President William Ruto left for Washington, D.C., in the U.S.A Tuesday to join President Paul Kagame and President Félix Tshisekedi in witnessing the official signing of the DR-Rwanda Peace Agreement.

This, according to State House was at the invitation of President Donald J. Trump.

Officials said this is the most significant breakthrough in addressing decades of conflict in Eastern DRC.

Building on the Nairobi and Luanda Peace Processes as well as the joint EAC-SADC initiative, the Washington signing brings together all key parties and is expected to unlock pathways for disarmament, demobilisation, humanitarian access, and long-term stabilisation.

While in Washington, Ruto will participate in engagements aimed at advancing Kenya’s strategic interests in trade, investment, health cooperation, and security.

He will also witness the signing of the Kenya-U.S. Health Cooperation Framework, which shifts the 25-year partnership to a sustainable, government-led model aimed at advancing Universal Health Coverage and supporting a self-reliant health system by 2030.

In all scheduled engagements, according to State House, Ruto will endeavour to outline Kenya’s new economic transformation agenda towards a first-world economy, driven by human capital development, infrastructure expansion, agro-industrial growth, and expanded irrigation through extensive dam construction.

He will seek Public-Private Partnership (PPP) investment in these priority sectors, alongside enhanced energy security initiatives, to support the country’s long-term development aspirations.

The presidents of Democratic Republic of Congo and Rwanda will travel to Washington to sign a peace deal and meet with U.S. President Donald Trump.

This comes as the U.S. tries to broker peace in war-hit eastern Congo and attract Western mining investments to the region.

The Rwanda-backed M23 rebel group staged a lightning advance in eastern Congo this year, seizing the region’s two largest cities and raising fears of a wider war that could draw in more of Congo’s neighbours. The latest cycle of fighting has killed thousands of people and displaced hundreds of thousands more.

The meeting on December 4, 2025 is expected to build on a U.S.-brokered peace deal reached in June and signed by the two countries’ foreign ministers, and a Regional Economic Integration Framework agreed earlier this month.

The Trump administration has talked of facilitating billions of dollars of Western investment in a region rich in tantalum, gold, cobalt, copper, lithium and other minerals.

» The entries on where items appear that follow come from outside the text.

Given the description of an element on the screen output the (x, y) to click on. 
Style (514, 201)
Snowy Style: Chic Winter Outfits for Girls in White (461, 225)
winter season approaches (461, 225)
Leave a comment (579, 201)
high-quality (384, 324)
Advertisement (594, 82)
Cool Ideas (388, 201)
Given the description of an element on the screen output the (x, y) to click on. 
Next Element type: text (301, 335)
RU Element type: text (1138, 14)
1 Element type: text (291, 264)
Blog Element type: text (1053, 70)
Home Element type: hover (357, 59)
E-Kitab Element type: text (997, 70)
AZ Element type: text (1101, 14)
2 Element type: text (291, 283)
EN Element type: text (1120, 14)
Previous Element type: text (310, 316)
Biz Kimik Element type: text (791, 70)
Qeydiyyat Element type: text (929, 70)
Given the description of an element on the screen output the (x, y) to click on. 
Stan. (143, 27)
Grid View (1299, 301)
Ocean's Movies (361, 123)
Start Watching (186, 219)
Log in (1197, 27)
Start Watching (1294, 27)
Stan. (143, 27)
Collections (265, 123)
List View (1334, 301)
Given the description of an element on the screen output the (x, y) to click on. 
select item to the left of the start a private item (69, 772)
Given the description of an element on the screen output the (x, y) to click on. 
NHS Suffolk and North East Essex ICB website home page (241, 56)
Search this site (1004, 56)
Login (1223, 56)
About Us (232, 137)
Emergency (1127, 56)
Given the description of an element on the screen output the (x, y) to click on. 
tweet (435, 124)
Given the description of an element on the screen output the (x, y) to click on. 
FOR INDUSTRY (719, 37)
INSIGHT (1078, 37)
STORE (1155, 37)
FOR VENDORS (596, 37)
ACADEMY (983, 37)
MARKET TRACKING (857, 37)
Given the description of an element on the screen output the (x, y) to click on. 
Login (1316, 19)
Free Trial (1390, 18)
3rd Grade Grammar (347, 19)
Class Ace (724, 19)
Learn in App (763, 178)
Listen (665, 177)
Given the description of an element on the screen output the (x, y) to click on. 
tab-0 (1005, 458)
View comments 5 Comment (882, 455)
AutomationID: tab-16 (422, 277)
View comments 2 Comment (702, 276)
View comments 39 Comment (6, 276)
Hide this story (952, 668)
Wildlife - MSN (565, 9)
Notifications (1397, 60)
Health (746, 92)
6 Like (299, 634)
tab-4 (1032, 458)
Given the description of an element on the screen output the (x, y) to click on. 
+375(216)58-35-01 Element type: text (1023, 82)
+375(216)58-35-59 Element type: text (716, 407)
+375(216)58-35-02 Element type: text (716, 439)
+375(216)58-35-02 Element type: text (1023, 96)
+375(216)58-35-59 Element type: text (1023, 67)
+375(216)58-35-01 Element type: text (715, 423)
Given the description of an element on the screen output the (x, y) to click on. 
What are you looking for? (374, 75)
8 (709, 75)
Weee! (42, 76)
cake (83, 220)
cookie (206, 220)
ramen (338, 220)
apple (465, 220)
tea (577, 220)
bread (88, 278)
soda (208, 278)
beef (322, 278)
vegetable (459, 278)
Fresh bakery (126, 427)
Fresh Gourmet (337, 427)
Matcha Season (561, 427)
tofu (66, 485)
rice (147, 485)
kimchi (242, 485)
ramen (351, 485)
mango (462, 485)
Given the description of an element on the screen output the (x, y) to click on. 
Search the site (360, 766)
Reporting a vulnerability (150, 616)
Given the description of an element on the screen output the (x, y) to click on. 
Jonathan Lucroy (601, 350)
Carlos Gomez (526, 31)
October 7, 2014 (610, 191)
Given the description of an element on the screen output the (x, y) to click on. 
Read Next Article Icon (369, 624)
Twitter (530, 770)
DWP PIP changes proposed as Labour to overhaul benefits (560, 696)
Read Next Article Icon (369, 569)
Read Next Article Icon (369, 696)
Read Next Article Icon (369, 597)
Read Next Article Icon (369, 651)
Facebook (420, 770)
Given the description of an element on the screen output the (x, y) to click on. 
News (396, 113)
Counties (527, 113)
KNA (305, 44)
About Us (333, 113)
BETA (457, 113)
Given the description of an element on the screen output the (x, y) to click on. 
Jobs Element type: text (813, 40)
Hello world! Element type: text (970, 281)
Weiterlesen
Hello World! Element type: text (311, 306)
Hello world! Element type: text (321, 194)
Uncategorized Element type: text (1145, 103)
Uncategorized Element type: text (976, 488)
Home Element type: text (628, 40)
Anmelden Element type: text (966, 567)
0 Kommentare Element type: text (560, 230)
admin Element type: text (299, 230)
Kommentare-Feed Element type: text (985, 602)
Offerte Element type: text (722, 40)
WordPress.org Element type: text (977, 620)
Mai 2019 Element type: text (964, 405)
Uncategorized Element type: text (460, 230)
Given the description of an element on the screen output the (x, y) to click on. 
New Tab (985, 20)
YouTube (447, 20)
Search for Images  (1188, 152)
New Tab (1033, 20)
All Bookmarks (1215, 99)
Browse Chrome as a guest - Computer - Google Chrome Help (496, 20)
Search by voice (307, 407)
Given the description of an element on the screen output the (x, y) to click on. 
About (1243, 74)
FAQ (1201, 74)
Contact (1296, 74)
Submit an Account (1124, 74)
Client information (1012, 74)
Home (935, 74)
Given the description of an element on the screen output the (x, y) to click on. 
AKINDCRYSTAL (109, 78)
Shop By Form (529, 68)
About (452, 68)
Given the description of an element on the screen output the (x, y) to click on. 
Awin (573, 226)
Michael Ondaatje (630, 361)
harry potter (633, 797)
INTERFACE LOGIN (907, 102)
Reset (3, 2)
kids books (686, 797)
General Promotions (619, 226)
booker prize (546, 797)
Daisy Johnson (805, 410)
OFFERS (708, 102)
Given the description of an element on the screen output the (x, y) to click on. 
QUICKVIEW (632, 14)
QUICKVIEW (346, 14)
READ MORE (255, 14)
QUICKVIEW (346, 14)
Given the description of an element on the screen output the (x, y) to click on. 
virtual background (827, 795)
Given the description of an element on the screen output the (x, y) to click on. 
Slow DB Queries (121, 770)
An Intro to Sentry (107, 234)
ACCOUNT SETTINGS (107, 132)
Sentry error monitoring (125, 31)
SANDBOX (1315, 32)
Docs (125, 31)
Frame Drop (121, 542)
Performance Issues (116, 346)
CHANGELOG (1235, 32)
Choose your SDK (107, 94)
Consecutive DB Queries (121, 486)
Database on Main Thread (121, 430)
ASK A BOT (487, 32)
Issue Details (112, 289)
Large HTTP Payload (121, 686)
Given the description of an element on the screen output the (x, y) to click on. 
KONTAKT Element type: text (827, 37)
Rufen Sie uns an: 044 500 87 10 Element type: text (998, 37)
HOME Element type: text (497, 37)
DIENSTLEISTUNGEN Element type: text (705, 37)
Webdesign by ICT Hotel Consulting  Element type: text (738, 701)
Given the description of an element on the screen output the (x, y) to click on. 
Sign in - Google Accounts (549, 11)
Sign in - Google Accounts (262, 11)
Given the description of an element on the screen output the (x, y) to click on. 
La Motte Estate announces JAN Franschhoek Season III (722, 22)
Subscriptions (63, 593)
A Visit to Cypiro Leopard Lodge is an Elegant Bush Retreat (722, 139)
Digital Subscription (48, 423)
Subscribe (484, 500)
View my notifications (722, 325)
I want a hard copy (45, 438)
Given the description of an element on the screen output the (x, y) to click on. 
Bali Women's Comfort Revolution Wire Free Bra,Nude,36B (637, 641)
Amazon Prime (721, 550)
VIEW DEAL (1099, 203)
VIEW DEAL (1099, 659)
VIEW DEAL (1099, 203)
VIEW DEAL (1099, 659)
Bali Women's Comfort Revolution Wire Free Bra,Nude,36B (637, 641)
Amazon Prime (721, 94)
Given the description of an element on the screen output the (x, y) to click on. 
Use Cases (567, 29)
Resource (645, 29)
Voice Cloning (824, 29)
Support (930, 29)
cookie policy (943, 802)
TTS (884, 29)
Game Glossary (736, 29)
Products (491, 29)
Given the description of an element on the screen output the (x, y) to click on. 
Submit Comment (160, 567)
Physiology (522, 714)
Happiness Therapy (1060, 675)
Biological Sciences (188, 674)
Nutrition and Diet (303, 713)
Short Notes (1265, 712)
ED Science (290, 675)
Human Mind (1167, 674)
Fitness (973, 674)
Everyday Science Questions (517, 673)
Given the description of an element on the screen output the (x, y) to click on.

In September, Congo and Rwanda agreed to implement security measures outlined in the June deal by the end of the year.

These include operations to eliminate the threat from Congo-based armed group Democratic Forces for the Liberation of Rwanda (FDLR) and facilitate the withdrawal of Rwandan troops.

So far there has been no significant progress on the ground.

Rwanda denies backing M23, but a group of United Nations experts said in a July report that Rwanda exercises command and control over the rebels.

Qatar has hosted separate talks between Congo and M23, and this month the two sides signed a framework agreement for a peace deal, but many details have yet to be negotiated.

Tshisekedi told members of the Congolese diaspora in Serbia that he would go to Washington, according to a post on X published on Friday by his office.

But he also said Rwandan troops must withdraw from eastern Congo for there to be true regional economic integration.